Magnus Lindskog1, Martin Ridal1, Sigurdur Thorsteinsson2, and Tong Ning3
1Swedish Meteorological and Hydrological Institute, Norrköping, Sweden
2Icelandic Meteorological Office, Reykjavík, Iceland
3Lantmäteriet, Gävle, Sweden
Received: 19 Jun 2017 – Discussion started: 01 Aug 2017
Revised: 27 Sep 2017 – Accepted: 11 Oct 2017 – Published: 24 Nov 2017
Abstract. Atmospheric moisture-related information estimated from Global Navigation Satellite System (GNSS) ground-based receiver stations by the Nordic GNSS Analysis Centre (NGAA) have been used within a state-of-the-art kilometre-scale numerical weather prediction system.
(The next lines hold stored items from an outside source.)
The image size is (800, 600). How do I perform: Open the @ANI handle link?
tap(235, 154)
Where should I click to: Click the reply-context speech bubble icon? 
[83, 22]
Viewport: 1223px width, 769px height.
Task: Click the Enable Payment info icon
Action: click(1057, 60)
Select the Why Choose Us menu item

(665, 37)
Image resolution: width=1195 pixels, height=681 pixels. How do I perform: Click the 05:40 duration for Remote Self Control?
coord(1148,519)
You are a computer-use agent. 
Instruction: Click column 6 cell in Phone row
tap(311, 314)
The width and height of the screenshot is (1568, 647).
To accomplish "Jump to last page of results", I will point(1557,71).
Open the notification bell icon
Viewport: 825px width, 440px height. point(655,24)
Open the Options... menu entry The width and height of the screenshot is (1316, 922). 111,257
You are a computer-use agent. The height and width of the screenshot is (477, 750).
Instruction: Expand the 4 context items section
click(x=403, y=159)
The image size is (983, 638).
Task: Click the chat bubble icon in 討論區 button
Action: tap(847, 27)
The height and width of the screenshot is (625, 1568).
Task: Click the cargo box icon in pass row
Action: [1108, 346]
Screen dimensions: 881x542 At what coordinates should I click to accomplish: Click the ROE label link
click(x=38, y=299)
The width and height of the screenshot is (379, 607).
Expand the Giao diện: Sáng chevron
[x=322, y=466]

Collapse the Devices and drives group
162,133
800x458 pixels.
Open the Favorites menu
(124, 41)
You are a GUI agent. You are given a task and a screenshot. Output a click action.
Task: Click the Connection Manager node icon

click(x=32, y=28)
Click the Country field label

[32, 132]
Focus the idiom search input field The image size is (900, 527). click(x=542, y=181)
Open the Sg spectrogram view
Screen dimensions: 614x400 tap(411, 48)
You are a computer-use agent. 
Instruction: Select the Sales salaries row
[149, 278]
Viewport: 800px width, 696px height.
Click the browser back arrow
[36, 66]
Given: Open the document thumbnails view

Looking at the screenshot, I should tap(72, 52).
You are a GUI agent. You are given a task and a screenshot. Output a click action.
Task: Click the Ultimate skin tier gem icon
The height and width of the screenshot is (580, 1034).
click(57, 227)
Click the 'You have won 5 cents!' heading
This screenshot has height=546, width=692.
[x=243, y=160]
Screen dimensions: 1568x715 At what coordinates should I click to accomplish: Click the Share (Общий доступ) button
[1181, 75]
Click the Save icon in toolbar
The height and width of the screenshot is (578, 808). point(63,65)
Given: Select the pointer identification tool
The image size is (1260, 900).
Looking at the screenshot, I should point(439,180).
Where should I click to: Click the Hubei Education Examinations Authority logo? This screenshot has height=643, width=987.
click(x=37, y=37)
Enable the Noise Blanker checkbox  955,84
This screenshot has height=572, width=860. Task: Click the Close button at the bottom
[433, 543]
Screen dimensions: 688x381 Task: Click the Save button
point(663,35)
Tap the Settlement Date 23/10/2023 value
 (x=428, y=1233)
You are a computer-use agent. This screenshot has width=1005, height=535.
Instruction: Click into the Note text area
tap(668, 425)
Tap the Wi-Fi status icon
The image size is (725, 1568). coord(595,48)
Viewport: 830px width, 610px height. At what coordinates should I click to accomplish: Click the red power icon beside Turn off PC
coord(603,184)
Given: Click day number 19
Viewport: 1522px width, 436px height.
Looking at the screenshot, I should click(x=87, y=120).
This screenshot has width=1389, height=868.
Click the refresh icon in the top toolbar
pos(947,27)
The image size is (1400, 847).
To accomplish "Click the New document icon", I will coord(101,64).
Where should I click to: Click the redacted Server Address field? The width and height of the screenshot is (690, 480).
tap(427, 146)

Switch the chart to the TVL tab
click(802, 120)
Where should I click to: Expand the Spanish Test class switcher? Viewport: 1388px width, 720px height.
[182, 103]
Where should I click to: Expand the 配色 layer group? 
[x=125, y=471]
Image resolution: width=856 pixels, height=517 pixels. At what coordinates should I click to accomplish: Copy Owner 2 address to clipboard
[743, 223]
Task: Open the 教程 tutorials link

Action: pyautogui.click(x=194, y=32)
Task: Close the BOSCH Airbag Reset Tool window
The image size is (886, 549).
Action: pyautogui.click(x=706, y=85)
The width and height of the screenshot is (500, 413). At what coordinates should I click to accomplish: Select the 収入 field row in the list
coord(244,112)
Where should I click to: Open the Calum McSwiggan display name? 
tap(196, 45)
Different processing techniques have been implemented to derive the moisture-related GNSS information in the form of zenith total delays (ZTDs) and these are described and compared. In addition full-scale data assimilation and modelling experiments have been carried out to investigate the impact of utilizing moisture-related GNSS data from the NGAA processing centre on a numerical weather prediction (NWP) model initial state and on the ensuing forecast quality. The sensitivity of results to aspects of the data processing, station density, bias-correction and data assimilation have been investigated. Results show benefits to forecast quality when using GNSS ZTD as an additional observation type. The results also show a sensitivity to thinning distance applied for GNSS ZTD observations but not to modifications to the number of predictors used in the variational bias correction applied. In addition, it is demonstrated that the assimilation of GNSS ZTD can benefit from more general data assimilation enhancements and that there is an interaction of GNSS ZTD with other types of observations used in the data assimilation. Future plans include further investigation of optimal thinning distances and application of more advanced data assimilation techniques.
Citation:
Lindskog, M., Ridal, M., Thorsteinsson, S., and Ning, T.: Data assimilation of GNSS zenith total delays from a Nordic processing centre, Atmos. Chem. Phys., 17, 13983-13998, https://doi.org/10.5194/acp-17-13983-2017, 2017.